TANSY
Tuesday, 8:30 AM. 59 degrees F, wind WNW, calm at present. The sky is partly cloudy, the humidity is 80% and the barometer is high, at 30.15".
Our trip to Milwaukee was an exhausting success, filled as it was with all the to-do of niece Emily's wedding and a stay with cousin Susan and her other guests. We arrived home last night after detouring to Rhinelander and the Northwoods Nursery to pick up thirty potted ferns. Today we have to catch up with all sorts of things, and of course most importantly, to pick Buddy up from the kennel. We hope he is glad to see us, but one never knows...dogs sometimes resent having been left behind and retaliate by pouting for a while. And, Buddy may do so, even though we told him he hadn't been invited.
The trip to Milwaukee, mostly straight down US Hwy. 51 and I39, revealed Wisconsin to be almost uniformly green...grasses, trees and shrubs, corn...lots and lots of corn. It was surprising how few other colors we saw, and in many cases it was green on green, shrubs adorned with the greenish flowers of wild cucumber, Echinocystus lobata, that stuck up like a bad haircut. On the way back, only three days later, the roadsides were yellow with tansy, Tanacetum vulgare, that seemed to be virtually everywhere.

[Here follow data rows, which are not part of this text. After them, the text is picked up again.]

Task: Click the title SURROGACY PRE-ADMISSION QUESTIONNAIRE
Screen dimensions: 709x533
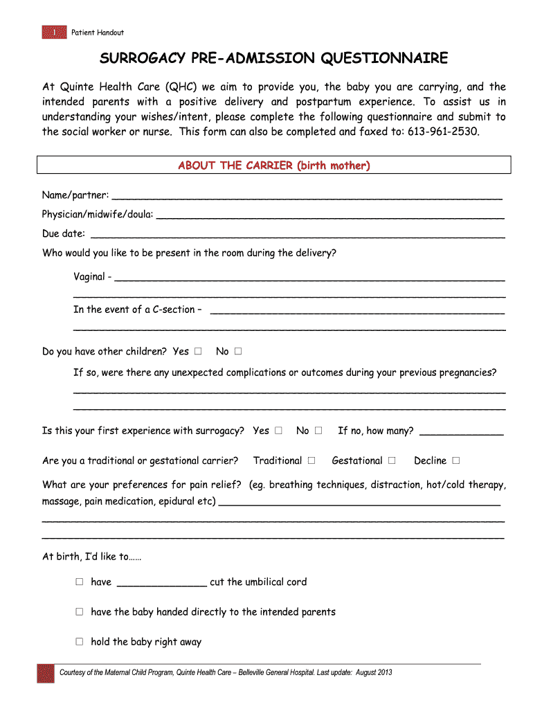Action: tap(273, 58)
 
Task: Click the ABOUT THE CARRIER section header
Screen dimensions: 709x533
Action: tap(273, 165)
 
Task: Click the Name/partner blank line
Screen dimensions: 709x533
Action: tap(307, 197)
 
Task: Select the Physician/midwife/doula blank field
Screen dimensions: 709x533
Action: tap(330, 215)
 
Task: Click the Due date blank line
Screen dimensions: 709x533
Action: tap(298, 234)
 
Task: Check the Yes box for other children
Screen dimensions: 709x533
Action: tap(199, 352)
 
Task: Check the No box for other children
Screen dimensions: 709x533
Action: tap(238, 352)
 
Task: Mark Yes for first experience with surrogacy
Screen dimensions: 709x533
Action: tap(278, 431)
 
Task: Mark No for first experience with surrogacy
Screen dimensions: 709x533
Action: tap(318, 431)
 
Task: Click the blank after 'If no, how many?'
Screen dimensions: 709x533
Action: tap(462, 432)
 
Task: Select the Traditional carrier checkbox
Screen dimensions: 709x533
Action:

In between all the hubbub we managed to get to Milwaukee's Whitnall Park and Boerner Botanical Gardens, where I started my career almost fifty years ago. Among other responsibilities at the time, I designed and planted two botanical projects, a prairie and a bog garden, and I was anxious to visit them, as I had not seen them for some years. My next several blogs will tell you how they are surviving and something about their design and maintenance.